Member Interview: Mary Ann Carter
Mary Ann Carter with a violin created for the the Fox Valley Symphony
What is the first encounter with art you can remember?
Before I could speak, before I knew what the wonder of this magic box called
a camera was, I would play with form, pattern, and color in my mind.
When was the defining moment you knew you wanted to be an artist?
I was always interested in photography but I kept procrastinating. My
defining moment that I knew I wanted to be an aritst was in 1999 when I purchased
my first camera. My five children were all raised and grown. It
was now or never. I started exhibiting in art shows in 2001.
What’s the one item in your studio you can’t live without?
My camera of choice is a Nikon F100 35mm. It is the one item in my studio
that I cannot live without.
What’s the most useless item in your studio?
My son’s cat. Kitty wants constant attention and will do anything
to get it which, is challenging when creating.
How do you get over artists’ block?
If I get stuck I just keep playing with ideas in my head. I have learned
to trust my instincts, giving myself the freedom to discover a fresh perspective.
What do you listen to while you create and why?
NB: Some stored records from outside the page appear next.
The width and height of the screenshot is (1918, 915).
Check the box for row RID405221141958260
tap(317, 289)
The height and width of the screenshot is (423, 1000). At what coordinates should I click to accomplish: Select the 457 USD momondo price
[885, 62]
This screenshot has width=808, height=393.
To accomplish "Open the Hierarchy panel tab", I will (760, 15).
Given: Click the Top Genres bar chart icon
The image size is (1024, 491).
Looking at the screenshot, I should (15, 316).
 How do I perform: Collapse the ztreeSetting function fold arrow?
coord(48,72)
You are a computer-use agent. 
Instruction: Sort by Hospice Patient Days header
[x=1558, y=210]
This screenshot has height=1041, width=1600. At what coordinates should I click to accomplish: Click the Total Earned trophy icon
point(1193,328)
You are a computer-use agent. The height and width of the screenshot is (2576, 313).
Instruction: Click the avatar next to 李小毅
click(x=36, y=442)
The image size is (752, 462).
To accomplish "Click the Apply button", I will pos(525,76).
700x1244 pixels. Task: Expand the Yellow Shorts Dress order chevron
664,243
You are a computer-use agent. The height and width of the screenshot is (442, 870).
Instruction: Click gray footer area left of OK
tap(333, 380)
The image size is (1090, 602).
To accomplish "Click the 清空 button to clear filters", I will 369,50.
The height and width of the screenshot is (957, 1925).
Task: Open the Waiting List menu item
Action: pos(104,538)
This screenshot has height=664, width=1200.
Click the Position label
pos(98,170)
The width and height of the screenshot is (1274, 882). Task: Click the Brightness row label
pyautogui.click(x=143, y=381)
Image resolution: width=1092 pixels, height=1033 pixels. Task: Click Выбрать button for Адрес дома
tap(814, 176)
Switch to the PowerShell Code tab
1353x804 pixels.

I listen to voices from the past. As a child I would spend endless hours
listening to stories that my family and relatives told. I would delight
in their wonder. I now see them in my images. I tell their story.
I tell my story to pass down to my children and grandchildren.
What’s the worst that has happened to you as an artist?
I set my tent up the night before an art show by Lake Michigan. I arrived
early the next morning to discover my tent twisted, torn, and tossed up in a
tree. I did not even have my camera to capture the moment.
Where’s your favorite Inspiration Point?
I love to work with old family images. It has been said about myself,
“Just who is that woman in waders? Is she up a tree with her camera
again? And, can you take a picture from the back of a mule?”
If you’re Mary Ann Carter, you can. She claims the world as her
studio and weaves family stories-the human story into her work.